Your task is to repeat exactly the lines below between the line holding "پسرانه (250, 11)" and the line holding "دی ۱۴۰۳ (180, 541)", inclusive, and only those.

-- Entries shown --

/---

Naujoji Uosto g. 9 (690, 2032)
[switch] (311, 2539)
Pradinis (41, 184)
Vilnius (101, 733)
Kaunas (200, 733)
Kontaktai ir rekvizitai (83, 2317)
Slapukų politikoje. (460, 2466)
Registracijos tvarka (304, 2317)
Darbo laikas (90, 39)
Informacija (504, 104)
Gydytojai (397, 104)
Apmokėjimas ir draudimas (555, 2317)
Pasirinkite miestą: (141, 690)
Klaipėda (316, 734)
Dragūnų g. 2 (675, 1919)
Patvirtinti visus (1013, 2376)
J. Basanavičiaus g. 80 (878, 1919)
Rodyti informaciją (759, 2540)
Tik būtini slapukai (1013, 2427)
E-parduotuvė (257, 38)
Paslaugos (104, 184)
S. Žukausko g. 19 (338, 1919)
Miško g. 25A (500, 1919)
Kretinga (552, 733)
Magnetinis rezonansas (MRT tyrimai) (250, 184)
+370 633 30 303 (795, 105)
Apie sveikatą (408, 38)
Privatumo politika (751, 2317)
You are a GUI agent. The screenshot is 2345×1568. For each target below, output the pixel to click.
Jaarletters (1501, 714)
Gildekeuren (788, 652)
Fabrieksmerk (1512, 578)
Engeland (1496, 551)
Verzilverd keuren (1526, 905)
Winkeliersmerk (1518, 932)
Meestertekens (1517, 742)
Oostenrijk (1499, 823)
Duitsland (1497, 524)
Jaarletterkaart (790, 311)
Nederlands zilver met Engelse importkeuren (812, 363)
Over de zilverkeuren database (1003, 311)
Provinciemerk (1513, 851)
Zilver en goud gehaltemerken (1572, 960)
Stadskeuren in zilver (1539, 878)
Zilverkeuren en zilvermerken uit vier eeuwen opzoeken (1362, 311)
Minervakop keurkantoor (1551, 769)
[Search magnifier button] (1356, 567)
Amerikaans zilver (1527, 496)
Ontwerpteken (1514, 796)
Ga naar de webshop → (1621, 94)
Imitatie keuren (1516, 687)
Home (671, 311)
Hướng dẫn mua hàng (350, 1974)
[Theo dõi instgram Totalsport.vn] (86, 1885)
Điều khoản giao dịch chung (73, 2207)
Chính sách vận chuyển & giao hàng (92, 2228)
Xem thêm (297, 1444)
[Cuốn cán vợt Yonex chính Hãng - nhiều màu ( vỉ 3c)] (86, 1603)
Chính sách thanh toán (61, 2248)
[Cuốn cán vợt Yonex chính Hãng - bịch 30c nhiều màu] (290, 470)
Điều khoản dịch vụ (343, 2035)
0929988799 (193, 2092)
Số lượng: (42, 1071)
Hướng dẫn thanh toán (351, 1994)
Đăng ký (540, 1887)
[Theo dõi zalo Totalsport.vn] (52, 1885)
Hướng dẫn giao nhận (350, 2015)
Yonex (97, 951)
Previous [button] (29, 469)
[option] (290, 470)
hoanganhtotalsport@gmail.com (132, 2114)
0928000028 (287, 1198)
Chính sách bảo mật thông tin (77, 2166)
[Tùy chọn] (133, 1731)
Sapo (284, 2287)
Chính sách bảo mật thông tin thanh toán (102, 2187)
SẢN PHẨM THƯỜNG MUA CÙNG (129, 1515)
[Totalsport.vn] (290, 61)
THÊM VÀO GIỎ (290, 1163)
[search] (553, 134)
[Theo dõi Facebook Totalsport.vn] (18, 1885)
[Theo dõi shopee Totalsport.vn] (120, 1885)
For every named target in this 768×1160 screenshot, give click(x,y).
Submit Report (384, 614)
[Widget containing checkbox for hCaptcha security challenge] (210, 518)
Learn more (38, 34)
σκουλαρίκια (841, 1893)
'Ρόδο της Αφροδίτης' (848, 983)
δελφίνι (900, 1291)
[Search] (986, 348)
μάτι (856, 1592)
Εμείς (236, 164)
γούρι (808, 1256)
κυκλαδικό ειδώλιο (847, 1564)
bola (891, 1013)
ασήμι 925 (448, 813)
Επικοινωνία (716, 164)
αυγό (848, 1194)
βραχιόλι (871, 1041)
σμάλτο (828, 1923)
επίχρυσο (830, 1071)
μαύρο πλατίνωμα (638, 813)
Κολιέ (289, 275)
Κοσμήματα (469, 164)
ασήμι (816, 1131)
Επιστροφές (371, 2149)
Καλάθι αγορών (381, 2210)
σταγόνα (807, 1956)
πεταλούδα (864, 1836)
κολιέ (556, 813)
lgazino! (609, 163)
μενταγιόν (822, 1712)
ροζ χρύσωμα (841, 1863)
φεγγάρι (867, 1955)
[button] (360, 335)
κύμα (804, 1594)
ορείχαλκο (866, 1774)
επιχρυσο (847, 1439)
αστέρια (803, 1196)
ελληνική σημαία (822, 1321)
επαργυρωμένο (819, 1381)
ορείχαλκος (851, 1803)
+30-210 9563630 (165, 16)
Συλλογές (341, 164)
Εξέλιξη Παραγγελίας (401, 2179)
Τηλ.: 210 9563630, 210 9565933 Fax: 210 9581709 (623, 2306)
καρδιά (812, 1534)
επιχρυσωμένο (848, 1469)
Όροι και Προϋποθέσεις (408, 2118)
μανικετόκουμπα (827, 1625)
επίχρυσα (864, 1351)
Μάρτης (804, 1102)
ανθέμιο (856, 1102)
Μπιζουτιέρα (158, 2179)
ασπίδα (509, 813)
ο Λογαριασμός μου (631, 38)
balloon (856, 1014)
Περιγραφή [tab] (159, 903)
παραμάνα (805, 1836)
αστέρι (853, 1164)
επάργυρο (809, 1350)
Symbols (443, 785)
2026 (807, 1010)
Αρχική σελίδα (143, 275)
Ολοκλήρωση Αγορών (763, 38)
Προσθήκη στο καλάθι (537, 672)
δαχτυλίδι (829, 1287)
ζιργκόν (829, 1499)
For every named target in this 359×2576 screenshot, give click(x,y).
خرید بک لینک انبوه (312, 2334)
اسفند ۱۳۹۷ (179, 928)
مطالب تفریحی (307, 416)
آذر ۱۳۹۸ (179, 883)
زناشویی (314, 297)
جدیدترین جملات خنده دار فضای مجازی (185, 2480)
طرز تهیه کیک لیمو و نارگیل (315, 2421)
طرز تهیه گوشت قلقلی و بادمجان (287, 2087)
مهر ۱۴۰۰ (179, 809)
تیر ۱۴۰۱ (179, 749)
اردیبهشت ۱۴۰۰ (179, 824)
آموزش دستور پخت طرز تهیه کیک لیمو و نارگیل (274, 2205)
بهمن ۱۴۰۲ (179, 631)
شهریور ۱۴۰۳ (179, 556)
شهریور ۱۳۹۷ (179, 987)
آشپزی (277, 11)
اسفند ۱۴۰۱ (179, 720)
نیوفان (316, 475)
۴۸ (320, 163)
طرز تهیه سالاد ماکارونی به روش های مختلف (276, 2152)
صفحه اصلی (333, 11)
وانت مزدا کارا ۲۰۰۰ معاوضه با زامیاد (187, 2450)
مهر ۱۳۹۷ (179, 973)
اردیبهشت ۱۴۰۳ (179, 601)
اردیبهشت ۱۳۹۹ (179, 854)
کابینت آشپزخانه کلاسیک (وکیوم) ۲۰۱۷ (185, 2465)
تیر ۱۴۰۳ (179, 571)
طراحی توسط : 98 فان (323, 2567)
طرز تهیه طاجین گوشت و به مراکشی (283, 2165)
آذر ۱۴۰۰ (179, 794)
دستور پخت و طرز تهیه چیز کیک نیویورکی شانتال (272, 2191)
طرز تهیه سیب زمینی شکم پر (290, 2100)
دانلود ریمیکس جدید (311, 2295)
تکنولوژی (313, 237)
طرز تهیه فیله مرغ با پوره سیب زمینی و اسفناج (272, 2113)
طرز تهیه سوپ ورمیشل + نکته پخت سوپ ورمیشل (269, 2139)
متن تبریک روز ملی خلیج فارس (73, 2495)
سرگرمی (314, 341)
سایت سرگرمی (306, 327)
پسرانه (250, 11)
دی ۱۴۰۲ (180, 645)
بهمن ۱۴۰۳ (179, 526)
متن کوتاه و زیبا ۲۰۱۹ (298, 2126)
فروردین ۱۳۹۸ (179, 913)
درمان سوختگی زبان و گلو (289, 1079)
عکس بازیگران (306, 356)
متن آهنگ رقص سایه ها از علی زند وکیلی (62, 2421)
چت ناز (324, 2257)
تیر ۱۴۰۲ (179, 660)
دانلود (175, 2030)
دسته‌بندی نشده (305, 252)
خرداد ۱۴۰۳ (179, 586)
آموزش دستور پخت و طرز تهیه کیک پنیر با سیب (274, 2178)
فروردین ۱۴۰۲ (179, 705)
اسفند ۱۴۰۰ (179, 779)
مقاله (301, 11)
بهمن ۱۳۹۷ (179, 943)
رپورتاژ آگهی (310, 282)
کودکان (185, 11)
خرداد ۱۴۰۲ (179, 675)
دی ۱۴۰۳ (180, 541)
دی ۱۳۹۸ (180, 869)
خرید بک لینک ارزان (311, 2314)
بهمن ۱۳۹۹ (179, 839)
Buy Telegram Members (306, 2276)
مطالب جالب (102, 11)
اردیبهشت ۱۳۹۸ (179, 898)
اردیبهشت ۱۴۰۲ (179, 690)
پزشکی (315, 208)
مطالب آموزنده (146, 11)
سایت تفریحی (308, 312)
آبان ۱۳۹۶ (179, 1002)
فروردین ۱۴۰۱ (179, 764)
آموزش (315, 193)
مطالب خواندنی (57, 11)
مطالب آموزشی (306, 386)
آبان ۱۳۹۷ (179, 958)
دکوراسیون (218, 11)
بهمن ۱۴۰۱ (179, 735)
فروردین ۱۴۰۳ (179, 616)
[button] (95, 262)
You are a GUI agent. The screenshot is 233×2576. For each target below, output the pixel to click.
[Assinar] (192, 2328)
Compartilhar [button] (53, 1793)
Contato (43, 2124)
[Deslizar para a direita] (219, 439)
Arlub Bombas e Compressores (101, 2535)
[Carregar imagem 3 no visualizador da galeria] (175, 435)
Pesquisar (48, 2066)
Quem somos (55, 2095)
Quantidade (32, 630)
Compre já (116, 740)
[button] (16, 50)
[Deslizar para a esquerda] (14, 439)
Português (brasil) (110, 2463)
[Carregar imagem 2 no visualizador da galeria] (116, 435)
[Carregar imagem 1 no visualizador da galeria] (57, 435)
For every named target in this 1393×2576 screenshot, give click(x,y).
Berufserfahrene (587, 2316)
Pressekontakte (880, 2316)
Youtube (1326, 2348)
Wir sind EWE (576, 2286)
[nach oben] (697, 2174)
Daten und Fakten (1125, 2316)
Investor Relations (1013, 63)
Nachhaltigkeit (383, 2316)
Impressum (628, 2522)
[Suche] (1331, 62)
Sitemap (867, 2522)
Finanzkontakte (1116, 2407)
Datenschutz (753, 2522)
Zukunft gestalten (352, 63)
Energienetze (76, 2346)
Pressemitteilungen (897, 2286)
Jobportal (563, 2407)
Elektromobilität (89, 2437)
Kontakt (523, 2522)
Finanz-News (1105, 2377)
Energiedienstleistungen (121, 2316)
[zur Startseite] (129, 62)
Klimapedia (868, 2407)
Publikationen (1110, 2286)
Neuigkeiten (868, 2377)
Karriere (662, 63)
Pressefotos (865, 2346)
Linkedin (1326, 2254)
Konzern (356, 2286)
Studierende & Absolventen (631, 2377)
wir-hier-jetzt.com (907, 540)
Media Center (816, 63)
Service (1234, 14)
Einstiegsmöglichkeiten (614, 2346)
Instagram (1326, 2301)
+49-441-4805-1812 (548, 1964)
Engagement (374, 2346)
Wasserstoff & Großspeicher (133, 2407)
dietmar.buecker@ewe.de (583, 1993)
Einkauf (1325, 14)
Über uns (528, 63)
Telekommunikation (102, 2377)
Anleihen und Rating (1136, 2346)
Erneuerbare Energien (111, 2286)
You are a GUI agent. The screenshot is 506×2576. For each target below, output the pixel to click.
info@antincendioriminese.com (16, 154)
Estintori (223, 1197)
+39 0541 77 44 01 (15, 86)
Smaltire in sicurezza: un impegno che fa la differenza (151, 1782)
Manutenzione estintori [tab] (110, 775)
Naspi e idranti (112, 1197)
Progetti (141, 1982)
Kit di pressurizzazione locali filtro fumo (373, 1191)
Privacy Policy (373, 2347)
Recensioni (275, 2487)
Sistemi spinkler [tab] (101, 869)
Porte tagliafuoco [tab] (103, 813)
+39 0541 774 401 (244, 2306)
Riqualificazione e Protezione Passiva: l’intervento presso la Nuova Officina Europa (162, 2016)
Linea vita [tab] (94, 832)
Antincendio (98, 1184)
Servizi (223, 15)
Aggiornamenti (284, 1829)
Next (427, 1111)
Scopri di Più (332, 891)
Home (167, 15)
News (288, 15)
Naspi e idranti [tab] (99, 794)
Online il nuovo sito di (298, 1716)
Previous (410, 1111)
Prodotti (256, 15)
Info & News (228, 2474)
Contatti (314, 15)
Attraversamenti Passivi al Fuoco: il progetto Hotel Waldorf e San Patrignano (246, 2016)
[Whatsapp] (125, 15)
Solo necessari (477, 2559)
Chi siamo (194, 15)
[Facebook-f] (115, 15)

\---

-- Problem solution --
پسرانه (250, 11)
دی ۱۴۰۲ (180, 645)
بهمن ۱۴۰۳ (179, 526)
متن کوتاه و زیبا ۲۰۱۹ (298, 2126)
فروردین ۱۳۹۸ (179, 913)
درمان سوختگی زبان و گلو (289, 1079)
عکس بازیگران (306, 356)
متن آهنگ رقص سایه ها از علی زند وکیلی (62, 2421)
چت ناز (324, 2257)
تیر ۱۴۰۲ (179, 660)
دانلود (175, 2030)
دسته‌بندی نشده (305, 252)
خرداد ۱۴۰۳ (179, 586)
آموزش دستور پخت و طرز تهیه کیک پنیر با سیب (274, 2178)
فروردین ۱۴۰۲ (179, 705)
اسفند ۱۴۰۰ (179, 779)
مقاله (301, 11)
بهمن ۱۳۹۷ (179, 943)
رپورتاژ آگهی (310, 282)
کودکان (185, 11)
خرداد ۱۴۰۲ (179, 675)
دی ۱۴۰۳ (180, 541)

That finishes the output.